_ASSIGNED TASK_. Report how many lines below contain the word "header". Give only the number.

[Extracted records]
Content starts

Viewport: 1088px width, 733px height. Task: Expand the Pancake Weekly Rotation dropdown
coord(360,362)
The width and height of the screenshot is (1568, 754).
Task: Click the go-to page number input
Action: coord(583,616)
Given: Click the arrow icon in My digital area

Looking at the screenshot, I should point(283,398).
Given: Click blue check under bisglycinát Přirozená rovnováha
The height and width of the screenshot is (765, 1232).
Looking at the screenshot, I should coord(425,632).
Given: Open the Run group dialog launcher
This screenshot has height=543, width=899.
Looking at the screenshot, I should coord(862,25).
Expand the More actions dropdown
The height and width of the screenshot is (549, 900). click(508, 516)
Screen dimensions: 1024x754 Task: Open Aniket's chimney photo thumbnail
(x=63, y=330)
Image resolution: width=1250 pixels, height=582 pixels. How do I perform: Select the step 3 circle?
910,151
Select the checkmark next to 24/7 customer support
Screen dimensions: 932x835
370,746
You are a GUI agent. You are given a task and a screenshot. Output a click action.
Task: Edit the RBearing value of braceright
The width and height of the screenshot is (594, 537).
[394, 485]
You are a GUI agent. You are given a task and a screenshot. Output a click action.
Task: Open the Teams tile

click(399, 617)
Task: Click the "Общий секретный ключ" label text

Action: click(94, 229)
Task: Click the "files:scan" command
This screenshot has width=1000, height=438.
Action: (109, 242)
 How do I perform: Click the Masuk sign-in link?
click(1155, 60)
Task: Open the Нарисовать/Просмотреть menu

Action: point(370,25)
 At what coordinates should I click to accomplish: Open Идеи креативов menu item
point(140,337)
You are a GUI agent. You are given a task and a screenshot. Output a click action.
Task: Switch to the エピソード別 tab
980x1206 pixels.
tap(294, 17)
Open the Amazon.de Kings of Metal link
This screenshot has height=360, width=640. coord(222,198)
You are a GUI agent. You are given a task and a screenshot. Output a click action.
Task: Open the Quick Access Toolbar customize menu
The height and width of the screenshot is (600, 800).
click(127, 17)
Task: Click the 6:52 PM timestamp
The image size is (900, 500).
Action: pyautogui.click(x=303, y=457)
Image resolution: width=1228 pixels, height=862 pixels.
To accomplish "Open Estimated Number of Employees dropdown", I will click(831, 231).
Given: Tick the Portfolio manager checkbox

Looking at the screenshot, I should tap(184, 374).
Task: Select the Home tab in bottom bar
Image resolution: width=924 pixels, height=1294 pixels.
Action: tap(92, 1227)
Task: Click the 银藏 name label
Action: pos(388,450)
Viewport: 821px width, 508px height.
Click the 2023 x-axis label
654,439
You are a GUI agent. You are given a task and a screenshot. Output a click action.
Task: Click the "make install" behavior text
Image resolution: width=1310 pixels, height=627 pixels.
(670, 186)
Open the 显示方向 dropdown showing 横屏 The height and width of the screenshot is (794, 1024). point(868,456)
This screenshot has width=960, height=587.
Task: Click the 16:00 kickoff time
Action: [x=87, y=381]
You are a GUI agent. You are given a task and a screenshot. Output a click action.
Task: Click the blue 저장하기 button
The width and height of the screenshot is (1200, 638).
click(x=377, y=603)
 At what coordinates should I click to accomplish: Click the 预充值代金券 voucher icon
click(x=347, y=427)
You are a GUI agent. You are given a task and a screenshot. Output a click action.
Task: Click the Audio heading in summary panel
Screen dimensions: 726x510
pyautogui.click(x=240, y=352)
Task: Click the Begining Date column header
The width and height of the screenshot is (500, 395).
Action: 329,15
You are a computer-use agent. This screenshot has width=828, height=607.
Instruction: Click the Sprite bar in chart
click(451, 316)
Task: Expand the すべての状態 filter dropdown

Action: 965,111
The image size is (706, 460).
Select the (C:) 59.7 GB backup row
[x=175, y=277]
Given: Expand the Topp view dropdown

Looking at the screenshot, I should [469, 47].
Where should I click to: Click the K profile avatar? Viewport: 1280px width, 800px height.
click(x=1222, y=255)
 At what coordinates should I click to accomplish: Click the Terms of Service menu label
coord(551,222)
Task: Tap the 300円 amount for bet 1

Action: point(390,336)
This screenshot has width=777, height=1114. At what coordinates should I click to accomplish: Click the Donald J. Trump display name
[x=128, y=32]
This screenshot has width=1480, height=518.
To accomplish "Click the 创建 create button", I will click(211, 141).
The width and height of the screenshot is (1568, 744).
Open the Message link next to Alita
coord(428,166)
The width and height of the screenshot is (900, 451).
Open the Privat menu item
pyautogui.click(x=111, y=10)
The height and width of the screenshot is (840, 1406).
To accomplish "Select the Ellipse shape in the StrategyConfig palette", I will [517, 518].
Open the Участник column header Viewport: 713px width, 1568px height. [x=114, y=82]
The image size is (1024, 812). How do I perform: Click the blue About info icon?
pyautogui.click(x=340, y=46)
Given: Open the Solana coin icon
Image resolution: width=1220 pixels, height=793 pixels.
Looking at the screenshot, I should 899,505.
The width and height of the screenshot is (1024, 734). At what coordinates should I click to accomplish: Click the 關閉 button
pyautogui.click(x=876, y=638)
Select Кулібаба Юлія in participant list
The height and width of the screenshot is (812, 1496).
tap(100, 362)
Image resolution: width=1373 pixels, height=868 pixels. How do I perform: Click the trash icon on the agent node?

Content ends

_ANSWER FOR THE TASK_. 2